MEMETERIA by Thomas May

Music & the Arts

Don Giovanni as Comedy


In his staging of Don Giovanni for Komische Oper Berlin (dating from 2014), Herbert Fritsch wants us to forget all about the mythology of the “demonic” that has been larded onto Mozart’s second collaboration with Da Ponte.

Put aside the heavy-weather, “D minor” brooding that E.T.A. Hoffmann emphasized, thus turning Mozart into a proto-Romantic. Forget about the Faustian echoes, the existential “aesthetic sphere” of Søren Kirkegaard, etc. etc.

Fritsch and his team zero in on Don Giovanni as above all a dramma giocoso, indeed an opera buffa, its roots in the commedia dell’arte made conspicuous. Veering far from the dangerous immoralist we tend to encounter, Günter Papendell portrays the Don as a hilarious combination of clown, matador, and vaudeville showman. Wearing a Joker-smeared smile throughout and detachable blond rug, he plays stadium-rock air guitar to accompany his mandolin serenade and disappears into Hell with his index finger pointing up, followed by a black-out. No choral epilogue, no moral to the story (sung in Sabrina Zwach’s very clever German translation).

By that point, the wonderful KOB orchestra — led by Ivo Hentschel with high energy that didn’t stint on flecks of lovely color — had the entire auditorium resounding with Mozart’s terrifying D minor.

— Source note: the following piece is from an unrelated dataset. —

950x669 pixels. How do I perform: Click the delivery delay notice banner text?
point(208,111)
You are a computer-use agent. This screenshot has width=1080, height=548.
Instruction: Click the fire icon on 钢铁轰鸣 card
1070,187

Yet it felt exhilaratingly fresh and theatrical, not the same old inevitable pattern.

Whatever criticisms one may have of Fritsch’s choices, he doesn’t “deny” or “contradict” the music — in fact, gestures showed great sensitivity to every detail of Mozart’s score — but is determined to wipe away the clichés. An interesting choice that initially baffled me but then seemed to work: the Overture is displaced until after the opening scene, breaking out like a commentary on what has just happened.

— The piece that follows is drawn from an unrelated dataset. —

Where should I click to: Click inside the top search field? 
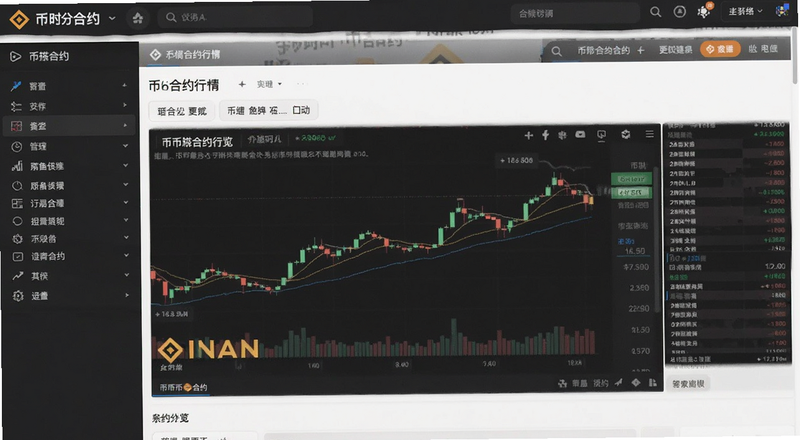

I thoroughly enjoyed this cast, especially Evan Hughes’s lanky, cheeky, self-pitying Leporello, the dynamic between Alma Sadé and Samuli Taskinen as Zerlina and Masetto, the dramatic force of Vera-Lotte Böcker’s splendid Donna Anna, and Karolina Gumos’s absurdly conflicted Elvira. (In a neat visual pun, she’s trapped in a twisting ruffle that turns her violently yellow dress into a giant question mark — “wtf???”)

The cartoonish shtick and artifice were indeed greatly enhanced by Victoria Behr’s colorful costumes and Fritsch’s own simple set of black-and-white lace design hangings in continual motion. The chorus of townspeople inched and lurched about the stage like zombies.

The aesthetic perspective here occasionally reminded me of those moments in Charles Ludlam’s Ridiculous stagings where things are pushed to such a comic extreme that there’s room for unexpected reactions to emerge: especially in Don Ottavio’s two arias, rendered with heart-stopping lyricism by Adrian Stooper. The emotional dissonance is theatrically gripping, and Fritsch shows an unwavering conviction that opera is a form of theater.